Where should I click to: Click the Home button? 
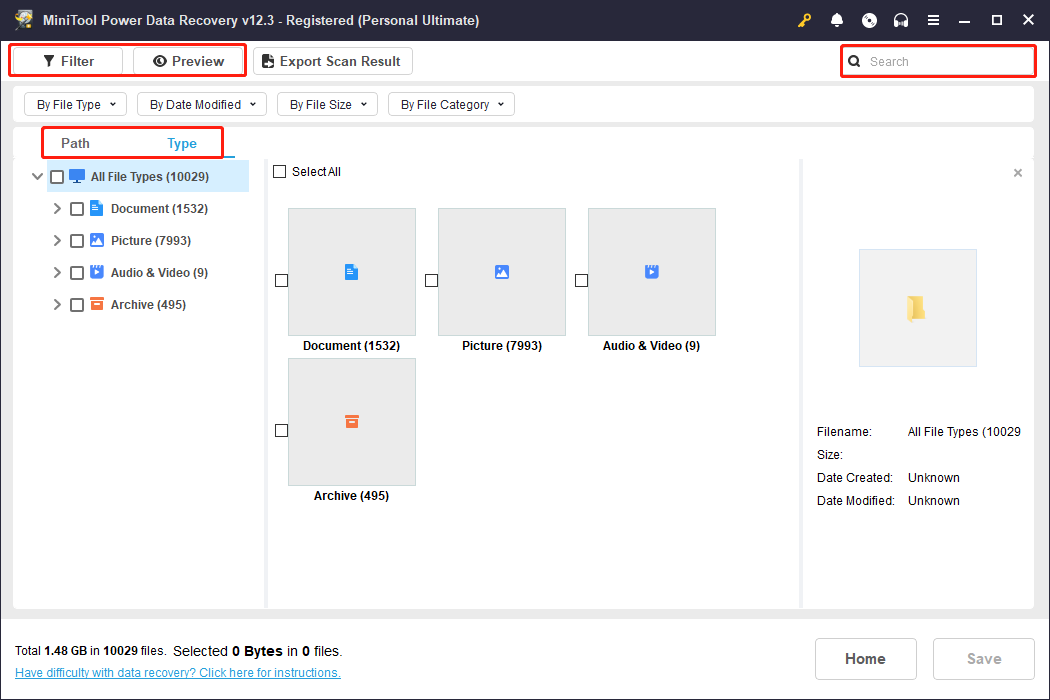[865, 658]
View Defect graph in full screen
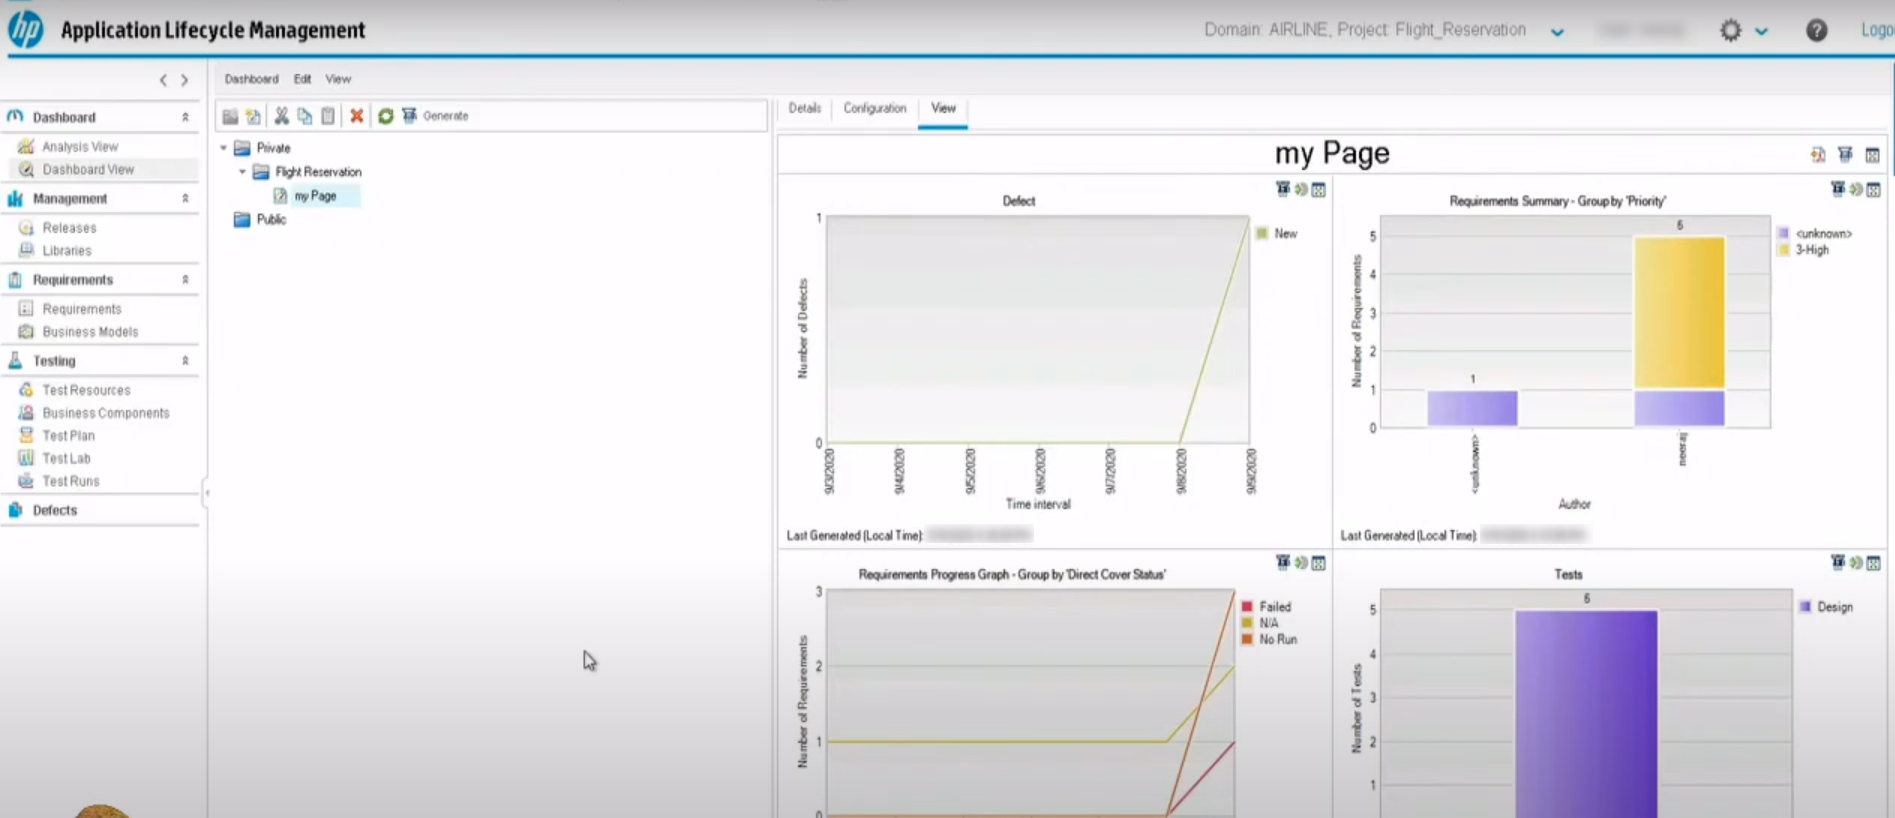The image size is (1895, 818). [1319, 189]
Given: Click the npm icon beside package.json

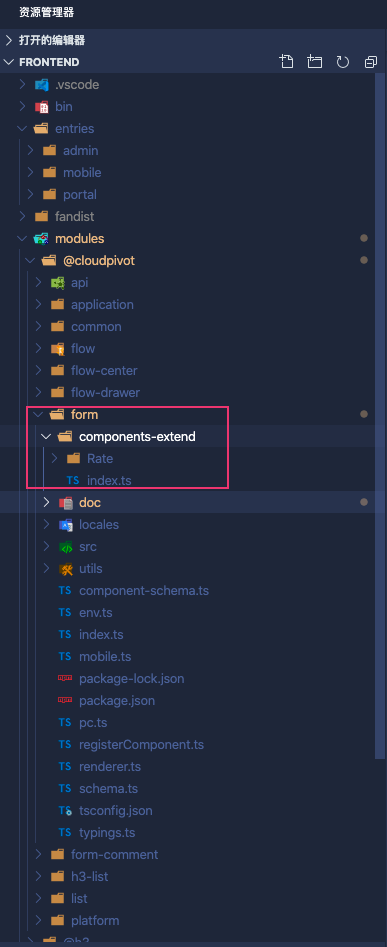Looking at the screenshot, I should [x=65, y=701].

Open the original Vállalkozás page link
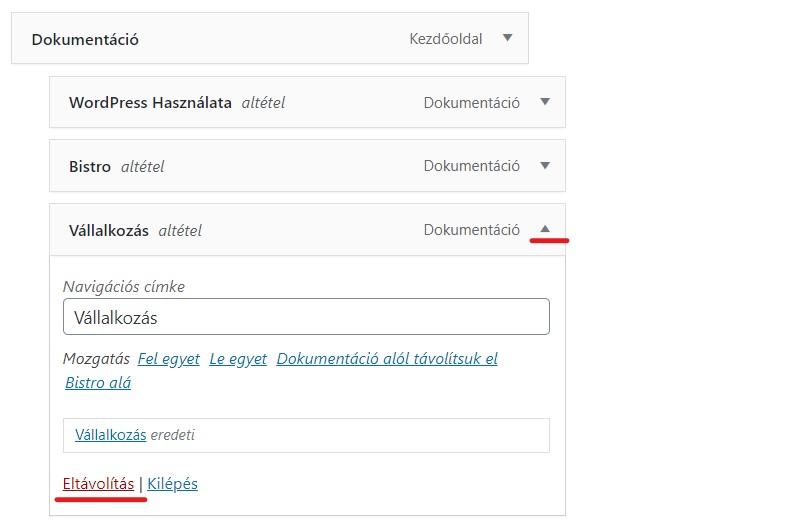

┄┄┄┄┄┄

Task statement>
Could every line above be set down exactly, with the pictures omitted?

Response box>
Where should I click to: Click the Home button? 
[865, 658]
View Defect graph in full screen
The image size is (1895, 818). [1319, 189]
Given: Click the npm icon beside package.json

Looking at the screenshot, I should [x=65, y=701].

Open the original Vállalkozás page link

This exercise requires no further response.